(TASK DIRECTIONS) With pictures omitted, output the records below exactly as they appear.

(RECORDED INFORMATION)

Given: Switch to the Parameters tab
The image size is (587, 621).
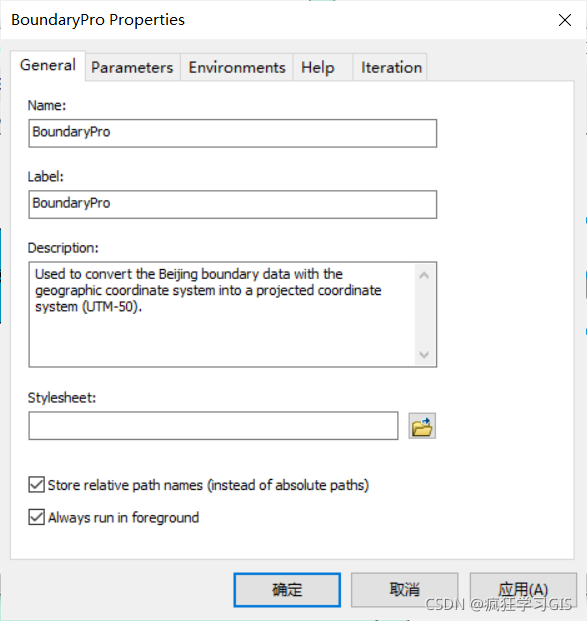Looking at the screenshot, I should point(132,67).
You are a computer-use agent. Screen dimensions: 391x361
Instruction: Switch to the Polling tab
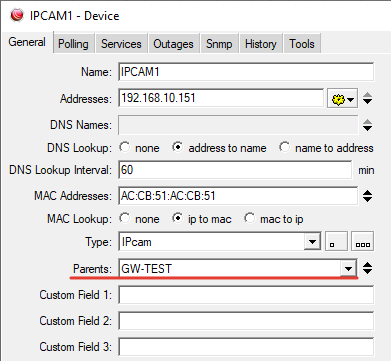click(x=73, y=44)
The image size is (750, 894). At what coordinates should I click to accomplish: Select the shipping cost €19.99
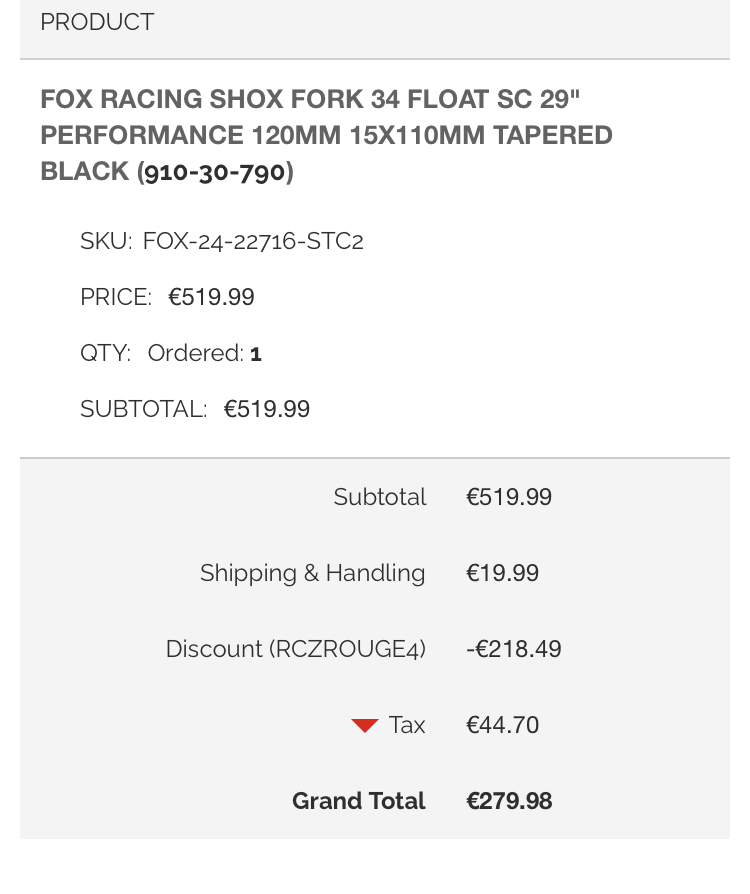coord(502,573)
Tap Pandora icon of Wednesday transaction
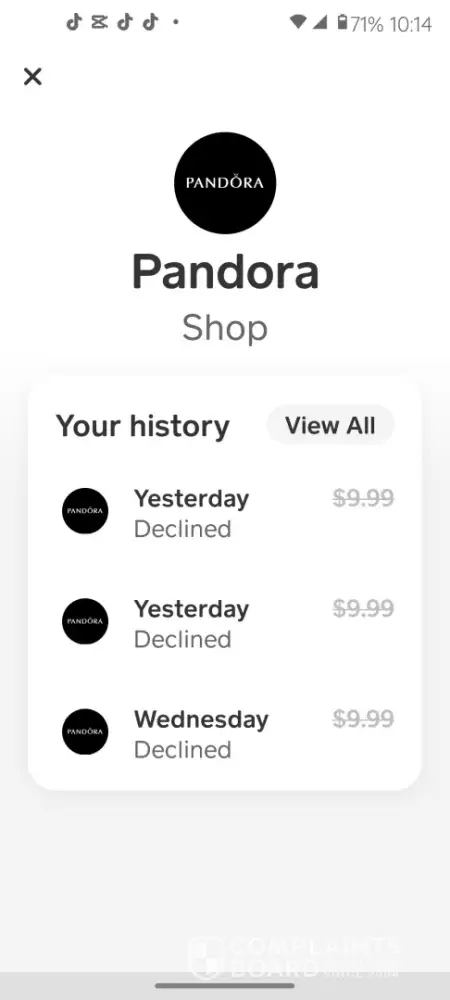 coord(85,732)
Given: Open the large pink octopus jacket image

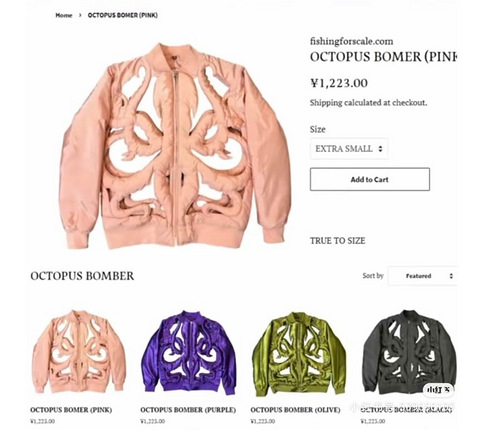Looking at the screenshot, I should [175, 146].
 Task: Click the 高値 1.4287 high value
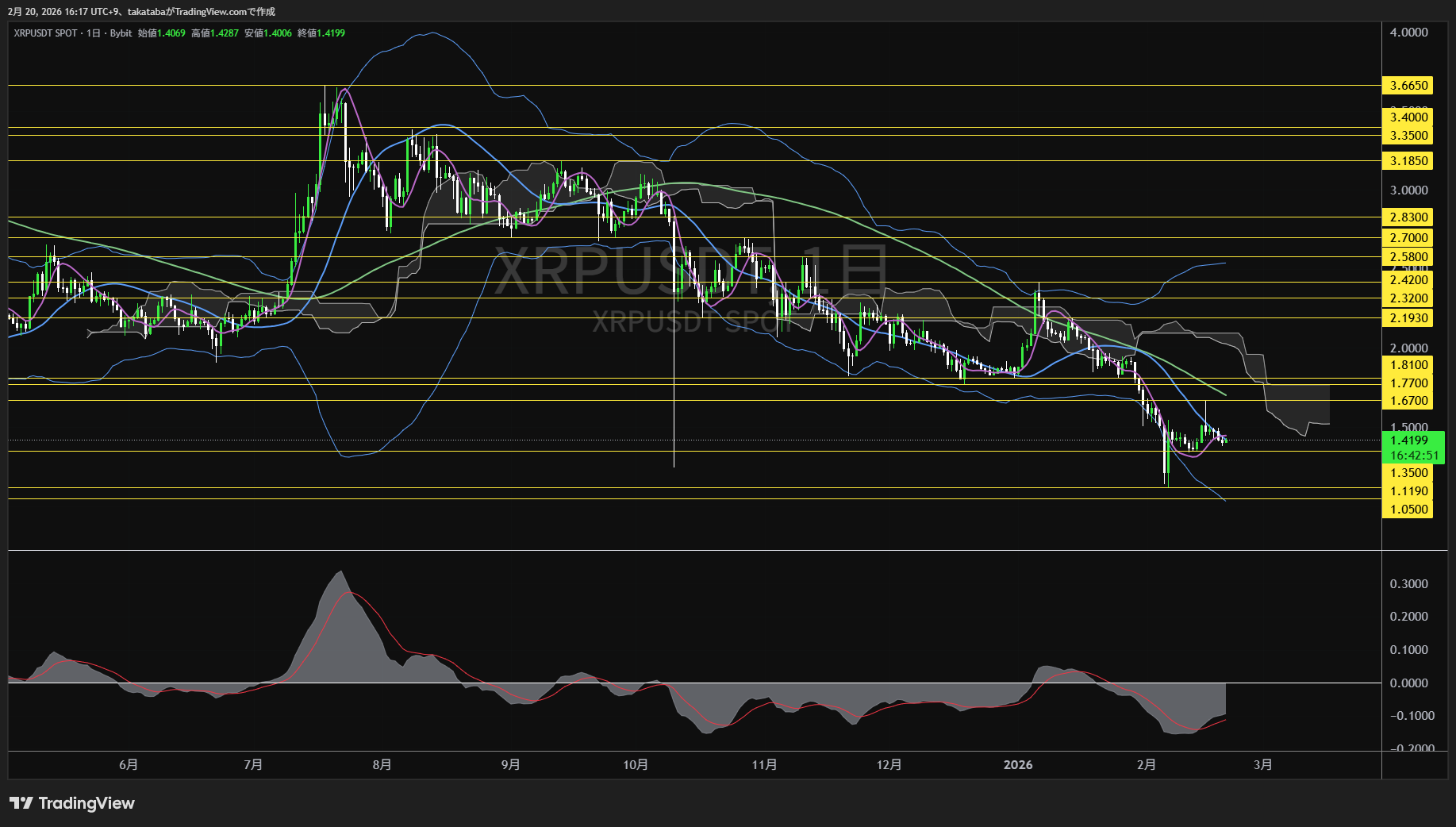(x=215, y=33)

(TASK RESULT)
Given: Switch to the Parameters tab
The image size is (587, 621).
Looking at the screenshot, I should point(132,67).
You are a computer-use agent. Screen dimensions: 391x361
Instruction: Switch to the Polling tab
click(x=73, y=44)
The image size is (750, 894). At what coordinates should I click to accomplish: Select the shipping cost €19.99
coord(502,573)
Tap Pandora icon of Wednesday transaction
 coord(85,732)
Given: Open the large pink octopus jacket image

Looking at the screenshot, I should [175, 146].
 Task: Click the 高値 1.4287 high value
(x=215, y=33)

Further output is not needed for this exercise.